The emergency department (ED) nurse is caring for a client who just arrived with a major thermal burn to 22.5% of the total body surface area (TBSA). Place the following actions in the order in which they need to be performed, starting from first to last.
- A. Establish a large bore peripheral vascular access device to unburned skin.
- B. Insert an indwelling urinary catheter to maintain urinary output 0.5 mL/kg/hr.
- C. Administer tetanus prophylaxis as prescribed.
- D. Administer supplemental oxygen if indicated and cover burns with sterile gauze.
- E. Assess the client's airway, breathing, and circulation and obtain vital signs.
- F. Administer prescribed isotonic fluids intravenously to maintain fluid balance.
Correct Answer: E, D, A, F, B, C
Rationale: Initial assessment of airway, breathing, circulation (E) ensures stability, followed by oxygen and burn coverage (D) for hypoxia prevention. IV access (A) and fluids (F) address shock, catheter insertion (B) monitors output, and tetanus prophylaxis (C) is last, as it’s preventive.
The nurse is reviewing their written documentation and notices an error. The nurse should correct the error by Select all that apply.
- A. drawing a line through the erroneous documentation.
- B. using correction tape and write over the error.
- C. writing over the error in darker ink.

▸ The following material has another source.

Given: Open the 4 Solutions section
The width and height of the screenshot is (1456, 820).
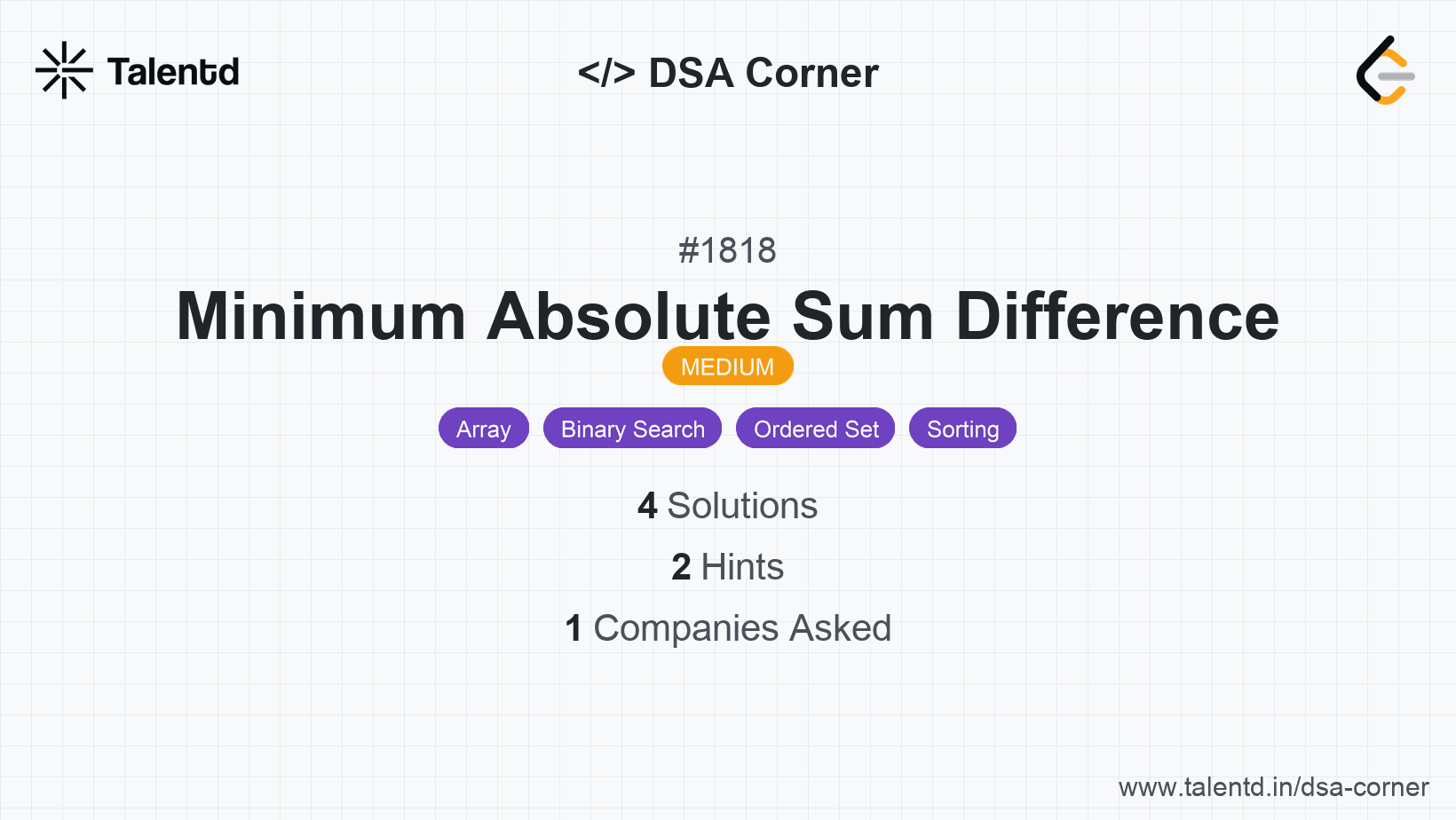Looking at the screenshot, I should pos(742,506).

- D. completely black out the error with a black marker.
- E. discarding the documentation in the trash and starting over.
- F. writing your initials, date, and time above the erroneous documentation with the word 'error.'
Correct Answer: A, F
Rationale: Correcting documentation errors involves drawing a single line through the error (A) and initialing, dating, and noting 'error' (F). Correction tape (B), writing over (C), blacking out (D), or discarding (E) are incorrect and violate documentation standards.

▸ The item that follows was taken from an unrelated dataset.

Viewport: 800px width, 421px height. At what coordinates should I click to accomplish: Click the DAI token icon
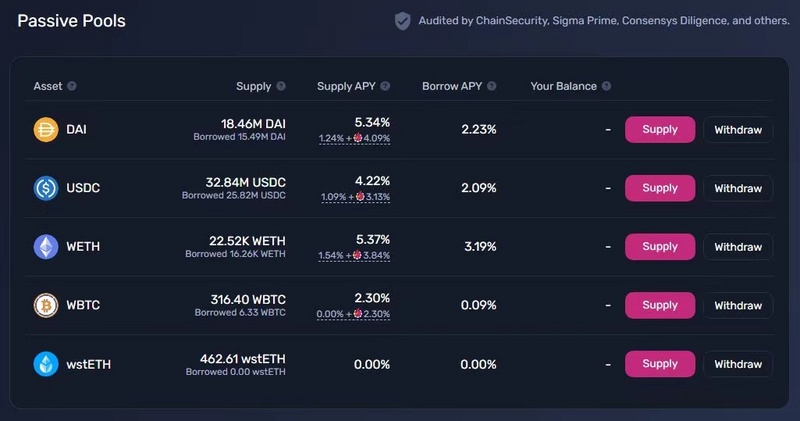(x=46, y=130)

The nurse has learned during nursing school to maintain honesty and openness with all clients, even when conveying potentially distressing information. This approach aligns with the ethical principle of
- A. beneficence.
- B. veracity.
- C. nonmaleficence.
- D. fidelity.
Correct Answer: B
Rationale: Honesty and openness (B) align with veracity, the ethical principle of truth-telling. Beneficence (A) promotes well-being, nonmaleficence (C) avoids harm, and fidelity (D) keeps promises, but veracity is most relevant here.

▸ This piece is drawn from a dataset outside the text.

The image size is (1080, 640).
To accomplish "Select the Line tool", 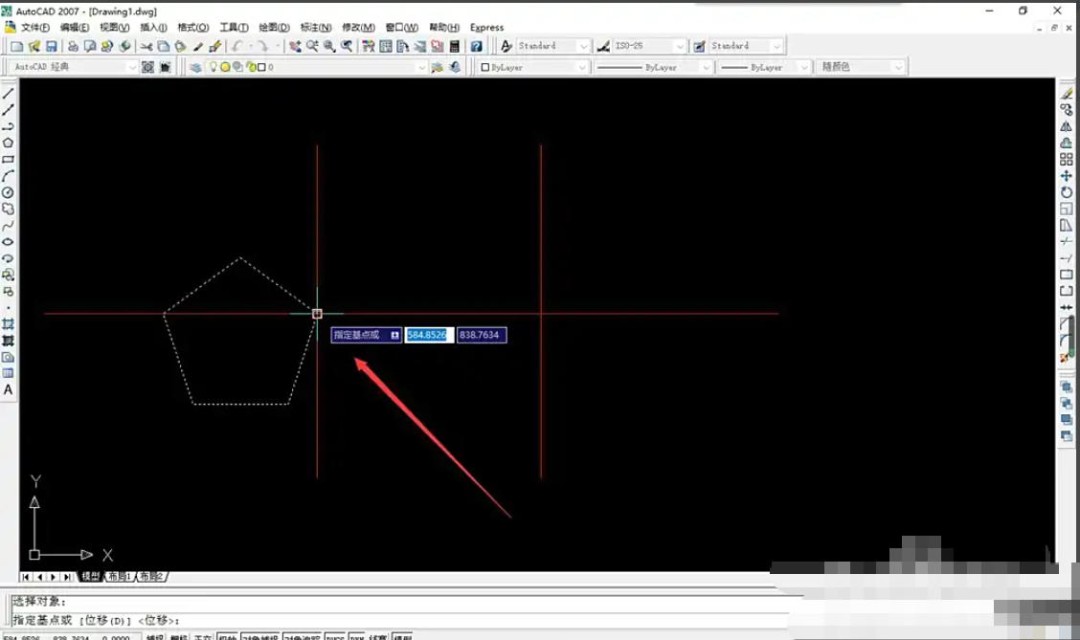I will point(8,91).
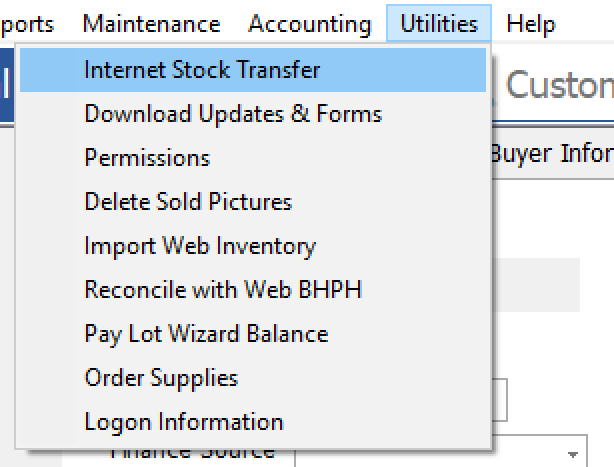Open Pay Lot Wizard Balance
Screen dimensions: 614x467
(206, 334)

The nurse enters the room of a 5-year-old client and finds the client lying on the floor. The fall was unwitnessed. What is the priority nursing action?
- A. File an incident report
- B. Assist the child back to bed
- C. Call for help
- D. Assess the child for any injuries
Correct Answer: D
Rationale: Assessing the child for injuries (D) is the priority to identify potential harm, such as head trauma. Calling for help (C), assisting back to bed (B), and filing a report (A) follow after ensuring the child’s safety.